Six out of the last 26 advisory opinions have focused on inpatient hospital pricing discounts given by preferred hospital networks to Medicare supplemental health insurance plans (Medigap).  These six advisory opinions are essentially carbon copies of each other (14-07, 14-04,14-02,13-12, 13-06,13-01).

The flows of funds for these arrangements are somewhat confusing to those who are not familiar with Medigap policies.  Medigap is a supplemental insurance (i.e., secondary insurance) to Medicare.  For example, Medicare patients’ out-of-pocket deductible for hospital services is about $1,200 per year.  Rather than risk paying this and other out-of-pocket costs, Medicare beneficiaries can purchase supplemental insurance for a relatively low monthly premium, which will cover these out-of-pocket costs if and when they are incurred.

The flows of funds for these arrangements are somewhat confusing for those who are not familiar with Medigap policies.

The six proposed arrangements involve contractual arrangements between licensed Medigap offerors and preferred hospital networks, whereby the hospitals included in the Medigap provider networks grant pricing discounts to the plans related to the inpatient out-of-pocket costs which would be otherwise incurred by the Medigap plan (i.e., the $1,200 hospital deductible).

These hospital networks waive up to 100% of the hospital inpatient deductibles that would be paid by the Medigap plans.  If a patient used one of the network hospitals, they would receive a $100 to $150 credit towards their future premiums.

The OIG generally granted favorable opinions for all six arrangements for five reasons.

  • Neither the discounts nor the premium credits would increase or affect per-service Medicare payments.
  • The arrangements would be unlikely to increase utilization.

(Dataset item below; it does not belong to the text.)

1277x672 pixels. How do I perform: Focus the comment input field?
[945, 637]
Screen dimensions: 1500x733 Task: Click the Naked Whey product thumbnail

The discounts are invisible to policy holders.
  • The arrangements should not unfairly affect competition among hospitals, because membership in the contracting hospital network would be open to any accredited, Medicare-certified hospital.
  • The arrangements would be unlikely to affect physician judgment because physicians are not parties to the arrangements.
  • The arrangements would be transparent in that the Medigap plans would make it clear to policyholders that they can choose any hospital without incurring a penalty. The arrangements lower Medigap costs for users of network hospitals, without increasing costs for those who do not.